Greek cooks love filling their exquisite filo pastry with vegetables, or other things, and making pies—known as Pitta in Greece. The only one that has gotten on to the American radar screen is the famous spinach-and-cheese-stuffed pie, called “spanakopitta” (but usually spelled with one “T” in the U.S.) At Greek-American restaurants, if you order it—as an appetizer, or as a side-dish, reflecting Cretan practice—you will probably get a triangle shaped cut from a pie of spanakopita. The dish, however, is also popular at American parties—where hosts and hostesses sometimes turn it into hors d’oeuvre finger food, stuffing the filling into filo in such a way as to make individual, triangular pieces (not unlike Indian samosas.) I have also seen, at parties, the large roll that’s in the following recipe: the spinach-stuffed layers of filo are simply rolled up into a large loaf and baked. This full roll looks absolutely golden-gorgeous when it comes out of the oven.

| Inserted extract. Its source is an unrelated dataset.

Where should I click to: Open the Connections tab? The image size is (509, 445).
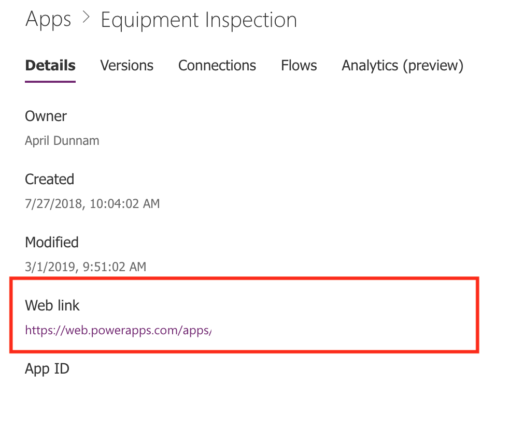coord(217,66)
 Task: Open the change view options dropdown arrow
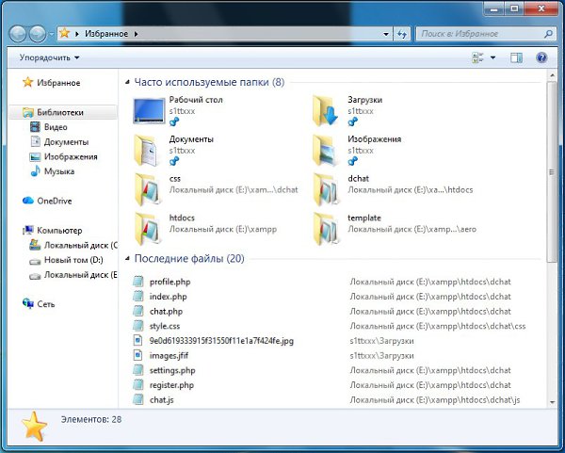492,57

Yields: 2 rolls, good for 6 appetizer or 6 side-dish servings
1 1/2 lbs. spinach
2 tablespoons butter, plus at least 5 tablespoons melted butter for brushing filo
2 large bunches scallions, minced (white and green parts)

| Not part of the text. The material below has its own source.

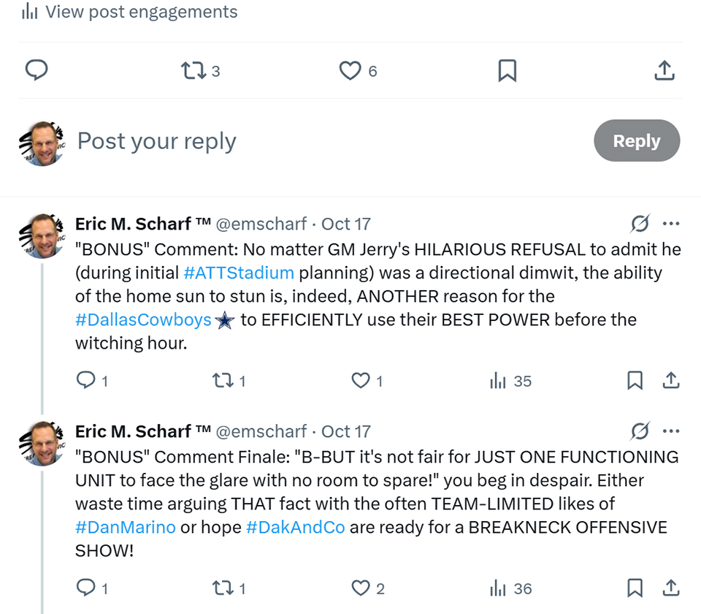Viewport: 701px width, 614px height.
Task: Bookmark the Comment Finale post
Action: 635,588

1/4 cup grated Parmigiano-Reggiano
2 tablespoons finely minced dill
2 tablespoons olive oil
dash of freshly grated nutmeg
10 sheets filo pastry, defrosted if the filo was frozen
1. Wash the spinach. Place it in a large pot with whatever water is clinging to it. Place over medium heat, and cook, stirring, until the spinach has drastically reduced in volume (about 5 minutes.) Dump pot into colander, and let the spinach rest until it’s cool enough to handle (a few minutes).
2. Picking up clumps of spinach in your hands, squeeze most of the water out of the spinach. Place the squeezed spinach on a cutting board, and coarsely chop it. Reserve in large mixing bowl
3. Place the butter in a large skillet over medium heat. Add the scallions, and sauté, stirring occasionally, until the scallions are soft (about 15 minutes.)
4. Add sautéed scallions to spinach in bowl, along with Parmigiano-Reggiano, dill, olive oil and nutmeg. Stir well to blend completely. Season to taste with salt and pepper.
5. Lay 10 sheets of filo pastry on the counter, keep them covered with a very lightly damp cloth. Have the melted butter and a good, soft pastry brush at hand.
6. Place 1 sheet on the counter, placing the cloth back on the other sheets. Position the sheet so that one of its short sides is directly in front of you. Brush the sheet all over with melted butter, using about a teaspoon and a half of butter for each one. Repeat with 4 more sheets, placing each new sheet exactly on top of the sheet under it. Scoop up half of the spinach mixture, and place it on the 5 stacked sheets, just above the lower edge that’s near you. Spread it out into a log that’s about 1 1/2″ from the lower border, 1 1/2″ from the left-hand border, and 1 1/2″ from the right-hand border.
7. Immediately begin to roll. Fold the left-hand edge of the pastry over the spinach log, making sure that the entire edge of the pastry from bottom to top is folded in (this fold will be about 1 1/2″.) Do the same thing on the right-hand side. Now, beginning from the short edge right in front of you, start rolling away from you. Keep the pastry tightly filled as you roll. When you reach the top (the short side that’s distant from you), you should have a tight roll. Brush a little butter along the seam, if necessary, to seal. Place on a jellyroll pan or a cookie sheet. Hold in refrigerator.
8. Pre-heat oven to 350°F.
9. Repeat with 5 more sheets, more butter and the remaining half of the spinach mixture to make a second roll. Place second roll on the same sheet as the first.
10. Place the rolls in hot oven. Bake for 25 minutes. Check to make sure they’re not sticking or burning. Loosen each on the bottom with a spatula. Turn oven up to 400 degrees, and cook for 10 minutes more. Remove spanokopita from oven, and let them cool for a few minutes. Slice each roll into thirds, and serve immediately. They can also be held, and served, at room temperature.